VDM-11
- Names: Preferred IUPAC name (5Z,8Z,11Z,14Z)-N-(4-Hydroxy-2-methylphenyl)icosa-5,8,11,14-tetraenamide

Identifiers
- CAS Number: 313998-81-1;
- 3D model (JSmol): Interactive image;
- ChemSpider: 8063420;
- ECHA InfoCard: 100.159.410
- PubChem CID: 9887748;
- UNII: SQF3UL3Q4C;
- CompTox Dashboard (EPA): DTXSID60694025 ;

Properties
- Chemical formula: C_{27}H_{39}NO_{2}
- Molar mass: 409.614 g·mol^{−1}
- Appearance: Gold colored oil

= VDM-11 =

VDM-11 is a potent cannabinoid reuptake inhibitor. This is achieved by inhibiting the anandamide membrane transporter (AMT) which is responsible for reuptake of anandamide.

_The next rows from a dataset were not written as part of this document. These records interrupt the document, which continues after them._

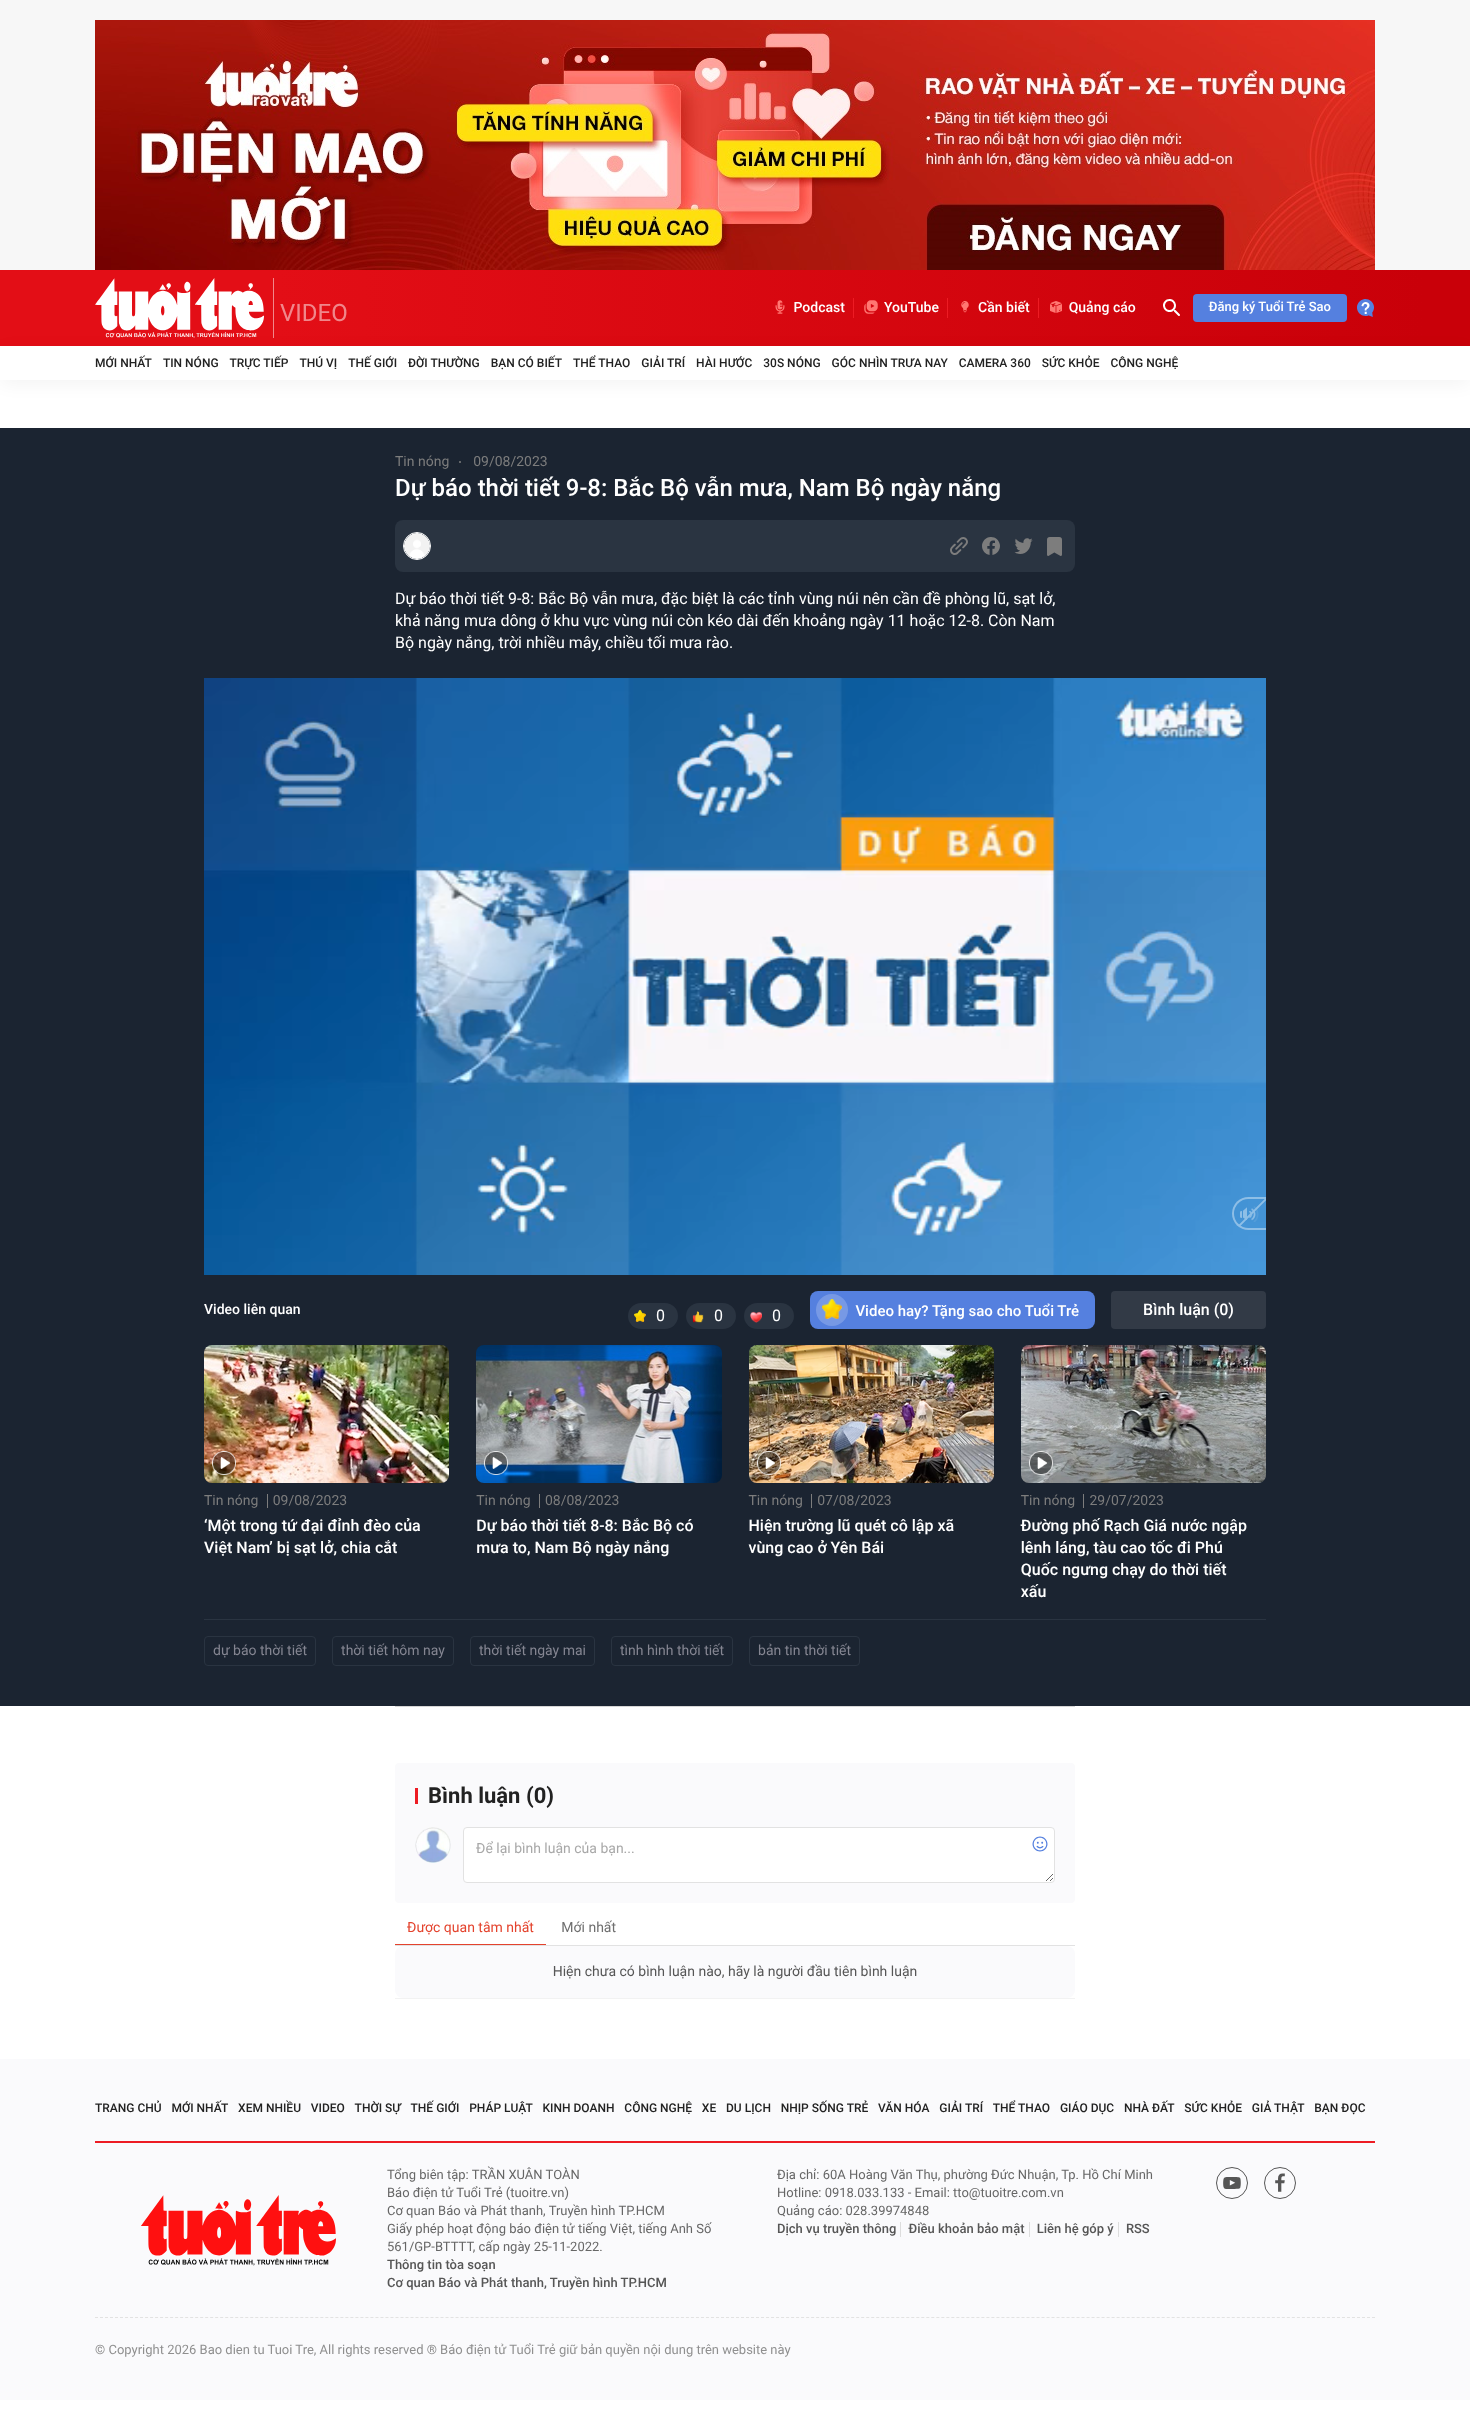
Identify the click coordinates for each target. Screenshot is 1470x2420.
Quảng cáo (1102, 308)
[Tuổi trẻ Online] (241, 2230)
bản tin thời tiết (804, 1651)
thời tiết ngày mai (532, 1651)
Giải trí (663, 363)
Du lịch (748, 2108)
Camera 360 (995, 363)
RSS (1138, 2229)
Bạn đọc (1339, 2108)
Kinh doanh (579, 2108)
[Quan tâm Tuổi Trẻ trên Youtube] (1232, 2183)
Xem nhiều (269, 2108)
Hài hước (724, 363)
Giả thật (1278, 2108)
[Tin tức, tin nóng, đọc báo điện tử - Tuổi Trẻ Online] (184, 308)
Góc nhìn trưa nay (890, 363)
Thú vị (318, 363)
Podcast (819, 308)
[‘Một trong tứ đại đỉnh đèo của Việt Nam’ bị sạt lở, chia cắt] (326, 1414)
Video (328, 2108)
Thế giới (372, 363)
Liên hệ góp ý (1075, 2229)
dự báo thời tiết (260, 1651)
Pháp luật (501, 2108)
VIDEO (314, 313)
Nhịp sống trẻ (825, 2108)
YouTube (911, 308)
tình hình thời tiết (672, 1651)
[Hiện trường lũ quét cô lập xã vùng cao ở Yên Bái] (871, 1414)
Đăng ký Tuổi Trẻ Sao (1270, 307)
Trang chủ (128, 2108)
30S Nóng (791, 363)
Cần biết (1004, 308)
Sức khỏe (1071, 363)
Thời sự (378, 2108)
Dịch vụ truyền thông (836, 2229)
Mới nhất (123, 363)
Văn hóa (904, 2108)
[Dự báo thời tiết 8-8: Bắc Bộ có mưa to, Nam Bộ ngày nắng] (598, 1414)
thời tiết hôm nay (393, 1651)
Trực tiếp (259, 363)
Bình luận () (1188, 1309)
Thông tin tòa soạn (441, 2265)
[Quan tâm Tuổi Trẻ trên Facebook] (1280, 2183)
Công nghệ (1144, 363)
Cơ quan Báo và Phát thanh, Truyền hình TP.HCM (527, 2283)
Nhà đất (1149, 2108)
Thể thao (601, 363)
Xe (709, 2108)
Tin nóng (191, 363)
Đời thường (444, 363)
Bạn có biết (526, 363)
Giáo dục (1087, 2108)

It is light-sensitive and must be stored within an inert gas such as argon, in a dark place and at an ideal temperature of -20 °C or lower. This tan-colored substance is rarely found outside of research laboratories.

VDM-11 is a weak CB1 agonist with a binding affinity of Ki > 5–10 μM.